Hello, I'm having a hard time configuring yada to serve static files out of the /public
directory, but relative to the server route. For example, I'd like to serve public/js/app.js
at the route /js/app.js
, so stripping public
completely. My bidi routes look as follows:
["/" [#{"js" "css"} {true (yada/resource
(cp/new-classpath-resource "public"))}]]
The route is matched and the handler is called but rather than returning my file it responds with a 405.That 'true' looks wrong to me
Am I right in thinking yada performs additional matching on top of the bidi routes passed in to yada/listener
?
Specifically for sub-resources.
No, it doesn't do any additional matching
Ah, I see what you mean.
Yes, a bidi 'matched' (such as a yada resource) can decide to match on a route even if there is a 'remaining' path yet to consume.

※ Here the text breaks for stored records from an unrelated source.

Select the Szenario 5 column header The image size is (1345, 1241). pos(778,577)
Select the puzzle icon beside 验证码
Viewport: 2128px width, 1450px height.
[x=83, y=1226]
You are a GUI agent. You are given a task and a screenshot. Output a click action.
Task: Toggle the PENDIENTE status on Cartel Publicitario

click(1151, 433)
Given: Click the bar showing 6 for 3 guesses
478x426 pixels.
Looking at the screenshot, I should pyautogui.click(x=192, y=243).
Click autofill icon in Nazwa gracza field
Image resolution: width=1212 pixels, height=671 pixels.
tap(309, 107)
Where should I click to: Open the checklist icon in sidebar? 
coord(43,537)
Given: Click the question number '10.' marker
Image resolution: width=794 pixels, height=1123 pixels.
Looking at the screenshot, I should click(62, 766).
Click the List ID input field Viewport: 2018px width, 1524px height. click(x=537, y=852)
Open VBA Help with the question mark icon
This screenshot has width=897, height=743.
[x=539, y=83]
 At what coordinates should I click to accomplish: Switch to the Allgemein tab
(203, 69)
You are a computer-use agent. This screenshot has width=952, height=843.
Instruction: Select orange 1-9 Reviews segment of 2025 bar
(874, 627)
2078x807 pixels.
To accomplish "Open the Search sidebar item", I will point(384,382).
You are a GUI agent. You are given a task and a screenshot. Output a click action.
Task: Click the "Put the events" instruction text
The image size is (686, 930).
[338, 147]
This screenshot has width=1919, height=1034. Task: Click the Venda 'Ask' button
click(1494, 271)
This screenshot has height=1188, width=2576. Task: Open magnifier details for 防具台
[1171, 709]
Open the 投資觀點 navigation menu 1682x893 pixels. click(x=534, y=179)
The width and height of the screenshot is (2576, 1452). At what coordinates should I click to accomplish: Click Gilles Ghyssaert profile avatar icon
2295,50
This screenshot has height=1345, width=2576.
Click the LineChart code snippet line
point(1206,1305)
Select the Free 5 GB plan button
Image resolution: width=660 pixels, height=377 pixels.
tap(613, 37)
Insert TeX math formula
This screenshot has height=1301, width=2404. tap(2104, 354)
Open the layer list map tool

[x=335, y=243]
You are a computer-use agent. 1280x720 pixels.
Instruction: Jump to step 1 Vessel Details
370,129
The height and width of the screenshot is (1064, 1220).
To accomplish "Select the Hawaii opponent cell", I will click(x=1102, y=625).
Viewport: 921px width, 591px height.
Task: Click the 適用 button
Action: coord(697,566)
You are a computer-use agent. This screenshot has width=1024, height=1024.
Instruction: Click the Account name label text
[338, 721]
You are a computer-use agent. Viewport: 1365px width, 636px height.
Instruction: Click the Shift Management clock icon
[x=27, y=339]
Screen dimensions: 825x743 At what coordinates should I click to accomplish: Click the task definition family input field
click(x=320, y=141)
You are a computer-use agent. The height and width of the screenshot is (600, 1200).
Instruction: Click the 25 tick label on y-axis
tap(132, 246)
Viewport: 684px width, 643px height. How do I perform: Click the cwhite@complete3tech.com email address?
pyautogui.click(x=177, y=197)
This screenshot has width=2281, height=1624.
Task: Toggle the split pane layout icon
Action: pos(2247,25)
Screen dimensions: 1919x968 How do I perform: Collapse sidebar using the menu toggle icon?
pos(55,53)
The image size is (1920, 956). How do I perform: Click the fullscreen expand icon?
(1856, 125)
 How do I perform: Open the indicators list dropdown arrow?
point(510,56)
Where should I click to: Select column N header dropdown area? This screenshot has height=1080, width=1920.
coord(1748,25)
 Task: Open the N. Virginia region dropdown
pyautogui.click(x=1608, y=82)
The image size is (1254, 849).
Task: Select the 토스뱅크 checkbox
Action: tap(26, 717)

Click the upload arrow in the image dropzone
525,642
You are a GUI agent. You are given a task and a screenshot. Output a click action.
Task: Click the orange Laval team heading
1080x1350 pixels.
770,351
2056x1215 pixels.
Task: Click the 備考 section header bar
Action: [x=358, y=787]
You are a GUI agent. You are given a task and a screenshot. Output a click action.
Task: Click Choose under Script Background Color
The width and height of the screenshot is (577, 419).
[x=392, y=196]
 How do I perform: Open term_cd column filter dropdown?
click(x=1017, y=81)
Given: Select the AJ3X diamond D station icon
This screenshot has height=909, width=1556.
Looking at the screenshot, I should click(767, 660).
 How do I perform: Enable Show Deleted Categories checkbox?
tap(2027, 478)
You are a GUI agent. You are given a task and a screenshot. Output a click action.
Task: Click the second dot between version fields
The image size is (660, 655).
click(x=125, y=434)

In this case, this remaining path is called the 'path-info'.
classpath-resource makes use of this trick, so does the file/dir resources
try having a look at edge and compare how it serves up static resources compared to your code
usually it's just something simple
Aha, OK that should set me on the right path.
{true ...}
looks wrong to me
I'm not sure what you're doing there
what do you mean by the #{"js" "css"}
?
Yeah, that was bit of a fudge to get match-route
to work, but now I see there's more going under the hood.
I mean, that's OK as a pattern
A bidi route is simply [pattern matched]
, where matched is a handler or vector of nested bidi routes
I want the routes to match files being served out of the public directory inside js
and css
subdirs.
Try with 2 routes (`/js` and /css
) and get that working first
but yes, you should be able to match on a set
[["/" #{"js" "css"}] (cp/new-classpath-resource ....)]
Ah gotcha. Thanks, I'll take a look at edge and let you know what I find.